_TASK OBJECTIVE_.
Lay out as a JSON list of strings, one per line and with blank lines omitted, the lines starting at the one containing "Where should I" and ending after the one containing "tap(390, 194)".

* BEGIN EXTRACTED INFORMATION *

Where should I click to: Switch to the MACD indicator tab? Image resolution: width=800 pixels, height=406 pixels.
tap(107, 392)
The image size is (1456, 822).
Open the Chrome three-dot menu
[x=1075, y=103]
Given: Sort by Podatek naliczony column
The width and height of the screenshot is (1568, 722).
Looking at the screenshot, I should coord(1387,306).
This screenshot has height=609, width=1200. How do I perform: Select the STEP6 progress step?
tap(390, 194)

* END EXTRACTED INFORMATION *
* BEGIN EXTRACTED INFORMATION *

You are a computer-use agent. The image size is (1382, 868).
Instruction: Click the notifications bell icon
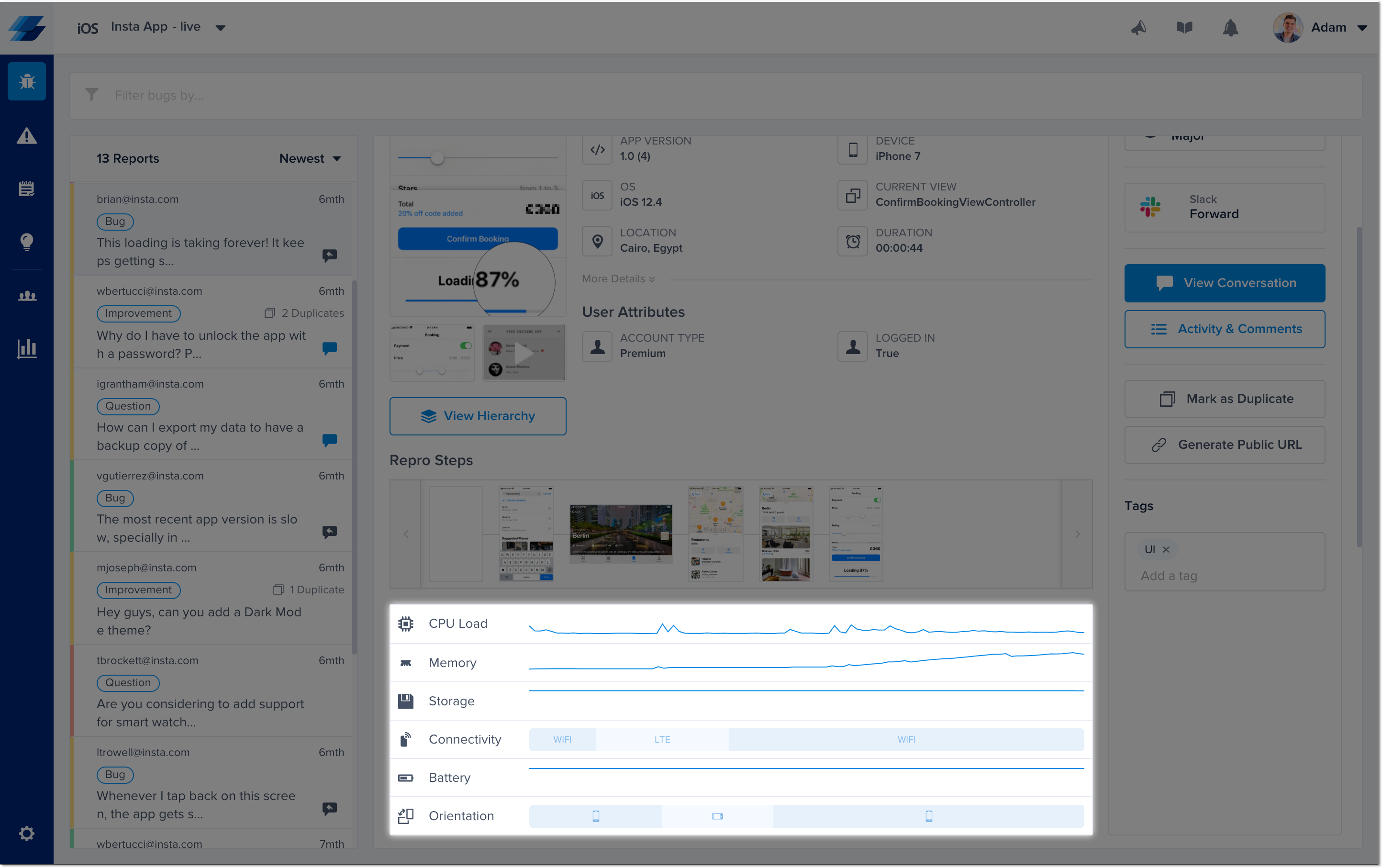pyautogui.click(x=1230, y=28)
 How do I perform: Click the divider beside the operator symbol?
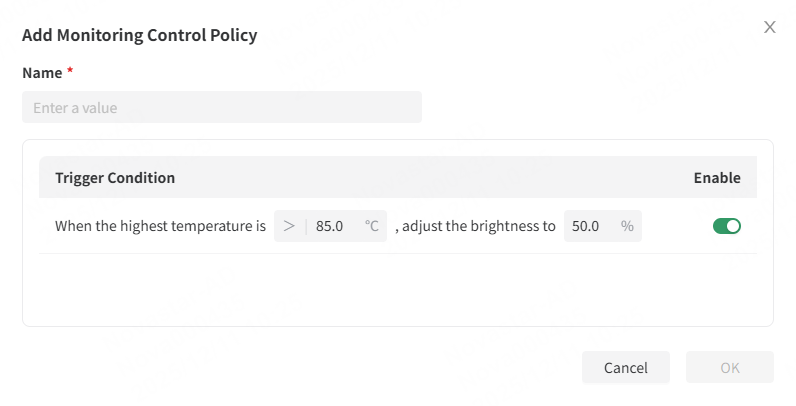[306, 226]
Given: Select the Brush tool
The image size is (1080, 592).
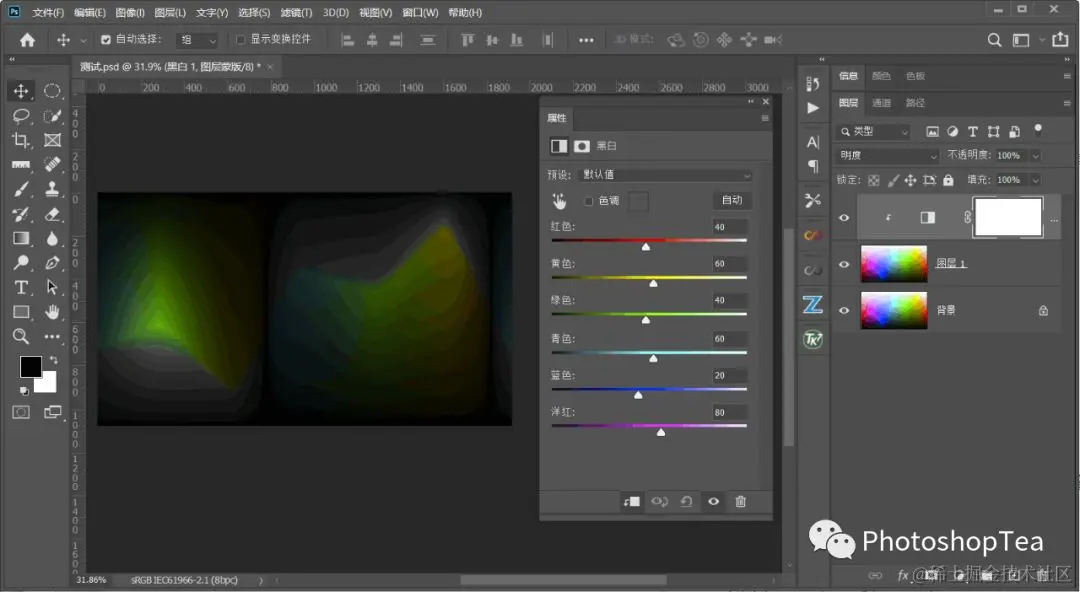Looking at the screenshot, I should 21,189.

* END EXTRACTED INFORMATION *

_ANSWER FOR THIS EXERCISE_.
[
  "Where should I click to: Switch to the MACD indicator tab? Image resolution: width=800 pixels, height=406 pixels.",
  "tap(107, 392)",
  "The image size is (1456, 822).",
  "Open the Chrome three-dot menu",
  "[x=1075, y=103]",
  "Given: Sort by Podatek naliczony column",
  "The width and height of the screenshot is (1568, 722).",
  "Looking at the screenshot, I should coord(1387,306).",
  "This screenshot has height=609, width=1200. How do I perform: Select the STEP6 progress step?",
  "tap(390, 194)"
]